→ Exercise description
Of the entries below, return only those lines from the line with "Click the Animation Frequency slider handle" to the line with "Given: Switch language with the 中 icon", exactly, both included.

(Record set Opens)

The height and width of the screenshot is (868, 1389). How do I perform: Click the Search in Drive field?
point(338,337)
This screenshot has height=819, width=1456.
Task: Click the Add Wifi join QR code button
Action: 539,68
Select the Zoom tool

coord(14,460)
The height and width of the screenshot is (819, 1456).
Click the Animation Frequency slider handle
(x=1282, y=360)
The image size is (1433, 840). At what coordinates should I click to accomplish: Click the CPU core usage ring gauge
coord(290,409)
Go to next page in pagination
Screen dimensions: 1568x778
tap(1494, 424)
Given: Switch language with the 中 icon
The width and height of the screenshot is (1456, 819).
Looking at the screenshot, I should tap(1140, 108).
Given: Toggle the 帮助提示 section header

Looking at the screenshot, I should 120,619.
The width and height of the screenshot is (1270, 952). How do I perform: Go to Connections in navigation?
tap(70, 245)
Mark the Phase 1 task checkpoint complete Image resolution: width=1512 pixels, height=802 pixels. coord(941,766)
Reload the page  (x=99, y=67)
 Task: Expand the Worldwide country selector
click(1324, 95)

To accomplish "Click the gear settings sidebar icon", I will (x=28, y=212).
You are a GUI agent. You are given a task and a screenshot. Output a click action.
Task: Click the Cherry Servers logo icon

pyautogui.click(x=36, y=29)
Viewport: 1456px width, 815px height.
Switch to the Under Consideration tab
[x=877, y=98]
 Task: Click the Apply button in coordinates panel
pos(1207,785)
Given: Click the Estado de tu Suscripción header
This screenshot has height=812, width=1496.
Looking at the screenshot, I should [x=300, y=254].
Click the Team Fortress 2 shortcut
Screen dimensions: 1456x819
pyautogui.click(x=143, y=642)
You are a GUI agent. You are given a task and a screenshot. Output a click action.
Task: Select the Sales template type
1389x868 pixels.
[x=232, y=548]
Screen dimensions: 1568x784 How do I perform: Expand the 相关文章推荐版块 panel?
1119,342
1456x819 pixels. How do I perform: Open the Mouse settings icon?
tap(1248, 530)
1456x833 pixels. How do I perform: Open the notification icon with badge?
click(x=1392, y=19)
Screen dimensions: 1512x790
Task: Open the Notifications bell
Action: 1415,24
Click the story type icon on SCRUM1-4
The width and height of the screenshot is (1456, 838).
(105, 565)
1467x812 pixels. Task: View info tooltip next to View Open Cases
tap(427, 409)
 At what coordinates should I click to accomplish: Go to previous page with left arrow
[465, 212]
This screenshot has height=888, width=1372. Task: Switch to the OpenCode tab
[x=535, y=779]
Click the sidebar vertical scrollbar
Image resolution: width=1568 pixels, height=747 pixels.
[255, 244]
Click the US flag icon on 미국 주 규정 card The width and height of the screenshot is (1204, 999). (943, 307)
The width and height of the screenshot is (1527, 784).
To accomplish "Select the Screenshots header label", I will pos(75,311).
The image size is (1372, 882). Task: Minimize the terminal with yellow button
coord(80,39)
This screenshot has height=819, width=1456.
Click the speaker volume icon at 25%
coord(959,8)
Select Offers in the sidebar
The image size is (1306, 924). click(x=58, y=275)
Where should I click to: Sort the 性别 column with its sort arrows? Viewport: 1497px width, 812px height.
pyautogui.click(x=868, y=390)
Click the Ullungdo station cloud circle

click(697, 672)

(Record set Closes)

→ Solution
Click the Animation Frequency slider handle
(x=1282, y=360)
The image size is (1433, 840). At what coordinates should I click to accomplish: Click the CPU core usage ring gauge
coord(290,409)
Go to next page in pagination
Screen dimensions: 1568x778
tap(1494, 424)
Given: Switch language with the 中 icon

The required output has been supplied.